Material provided below:

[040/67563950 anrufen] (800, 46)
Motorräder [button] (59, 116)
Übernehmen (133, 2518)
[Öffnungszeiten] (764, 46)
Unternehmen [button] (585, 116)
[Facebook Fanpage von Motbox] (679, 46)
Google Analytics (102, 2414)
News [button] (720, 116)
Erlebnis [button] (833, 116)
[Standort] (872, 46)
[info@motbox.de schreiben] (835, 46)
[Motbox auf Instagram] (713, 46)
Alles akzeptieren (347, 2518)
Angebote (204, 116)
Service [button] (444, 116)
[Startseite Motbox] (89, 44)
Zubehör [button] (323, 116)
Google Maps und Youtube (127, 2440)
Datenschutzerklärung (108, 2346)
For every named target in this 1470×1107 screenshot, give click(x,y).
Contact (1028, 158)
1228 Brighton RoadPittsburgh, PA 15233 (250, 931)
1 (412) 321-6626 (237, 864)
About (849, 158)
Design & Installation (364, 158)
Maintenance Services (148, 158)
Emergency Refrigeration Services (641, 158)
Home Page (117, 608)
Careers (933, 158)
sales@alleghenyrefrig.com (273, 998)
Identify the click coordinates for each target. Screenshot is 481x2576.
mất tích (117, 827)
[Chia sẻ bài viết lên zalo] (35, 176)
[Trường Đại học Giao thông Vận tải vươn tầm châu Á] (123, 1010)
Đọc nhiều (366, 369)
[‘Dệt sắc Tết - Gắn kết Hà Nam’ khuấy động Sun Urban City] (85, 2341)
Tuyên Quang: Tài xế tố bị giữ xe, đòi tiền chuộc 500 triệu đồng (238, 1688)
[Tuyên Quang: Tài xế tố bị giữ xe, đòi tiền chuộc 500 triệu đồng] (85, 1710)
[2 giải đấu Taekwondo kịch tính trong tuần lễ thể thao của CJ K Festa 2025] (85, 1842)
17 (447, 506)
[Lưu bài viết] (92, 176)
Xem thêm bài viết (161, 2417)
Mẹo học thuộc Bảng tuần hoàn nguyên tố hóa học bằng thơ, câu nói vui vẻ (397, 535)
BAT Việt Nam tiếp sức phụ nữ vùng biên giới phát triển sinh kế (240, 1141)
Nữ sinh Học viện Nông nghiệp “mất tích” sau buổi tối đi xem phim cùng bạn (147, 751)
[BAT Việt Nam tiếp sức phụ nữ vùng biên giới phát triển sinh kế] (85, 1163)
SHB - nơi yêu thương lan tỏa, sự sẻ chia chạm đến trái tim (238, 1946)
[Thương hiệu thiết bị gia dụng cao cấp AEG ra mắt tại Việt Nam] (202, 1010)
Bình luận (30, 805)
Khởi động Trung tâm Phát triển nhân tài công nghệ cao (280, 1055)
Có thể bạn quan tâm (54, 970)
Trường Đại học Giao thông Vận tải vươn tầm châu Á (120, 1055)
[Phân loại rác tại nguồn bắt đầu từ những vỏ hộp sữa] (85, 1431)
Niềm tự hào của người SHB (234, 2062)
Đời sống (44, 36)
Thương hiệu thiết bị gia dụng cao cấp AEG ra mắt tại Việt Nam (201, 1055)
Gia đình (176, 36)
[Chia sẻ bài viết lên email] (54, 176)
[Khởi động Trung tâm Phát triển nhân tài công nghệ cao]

End of Material provided.

What you give back must match the records word for word.

[040/67563950 anrufen] (800, 46)
Motorräder [button] (59, 116)
Übernehmen (133, 2518)
[Öffnungszeiten] (764, 46)
Unternehmen [button] (585, 116)
[Facebook Fanpage von Motbox] (679, 46)
Google Analytics (102, 2414)
News [button] (720, 116)
Erlebnis [button] (833, 116)
[Standort] (872, 46)
[info@motbox.de schreiben] (835, 46)
[Motbox auf Instagram] (713, 46)
Alles akzeptieren (347, 2518)
Angebote (204, 116)
Service [button] (444, 116)
[Startseite Motbox] (89, 44)
Zubehör [button] (323, 116)
Google Maps und Youtube (127, 2440)
Datenschutzerklärung (108, 2346)
For every named target in this 1470×1107 screenshot, give click(x,y).
Contact (1028, 158)
1228 Brighton RoadPittsburgh, PA 15233 (250, 931)
1 (412) 321-6626 (237, 864)
About (849, 158)
Design & Installation (364, 158)
Maintenance Services (148, 158)
Emergency Refrigeration Services (641, 158)
Home Page (117, 608)
Careers (933, 158)
sales@alleghenyrefrig.com (273, 998)
Identify the click coordinates for each target. Screenshot is 481x2576.
mất tích (117, 827)
[Chia sẻ bài viết lên zalo] (35, 176)
[Trường Đại học Giao thông Vận tải vươn tầm châu Á] (123, 1010)
Đọc nhiều (366, 369)
[‘Dệt sắc Tết - Gắn kết Hà Nam’ khuấy động Sun Urban City] (85, 2341)
Tuyên Quang: Tài xế tố bị giữ xe, đòi tiền chuộc 500 triệu đồng (238, 1688)
[Tuyên Quang: Tài xế tố bị giữ xe, đòi tiền chuộc 500 triệu đồng] (85, 1710)
[2 giải đấu Taekwondo kịch tính trong tuần lễ thể thao của CJ K Festa 2025] (85, 1842)
17 (447, 506)
[Lưu bài viết] (92, 176)
Xem thêm bài viết (161, 2417)
Mẹo học thuộc Bảng tuần hoàn nguyên tố hóa học bằng thơ, câu nói vui vẻ (397, 535)
BAT Việt Nam tiếp sức phụ nữ vùng biên giới phát triển sinh kế (240, 1141)
Nữ sinh Học viện Nông nghiệp “mất tích” sau buổi tối đi xem phim cùng bạn (147, 751)
[BAT Việt Nam tiếp sức phụ nữ vùng biên giới phát triển sinh kế] (85, 1163)
SHB - nơi yêu thương lan tỏa, sự sẻ chia chạm đến trái tim (238, 1946)
[Thương hiệu thiết bị gia dụng cao cấp AEG ra mắt tại Việt Nam] (202, 1010)
Bình luận (30, 805)
Khởi động Trung tâm Phát triển nhân tài công nghệ cao (280, 1055)
Có thể bạn quan tâm (54, 970)
Trường Đại học Giao thông Vận tải vươn tầm châu Á (120, 1055)
[Phân loại rác tại nguồn bắt đầu từ những vỏ hộp sữa] (85, 1431)
Niềm tự hào của người SHB (234, 2062)
Đời sống (44, 36)
Thương hiệu thiết bị gia dụng cao cấp AEG ra mắt tại Việt Nam (201, 1055)
Gia đình (176, 36)
[Chia sẻ bài viết lên email] (54, 176)
[Khởi động Trung tâm Phát triển nhân tài công nghệ cao]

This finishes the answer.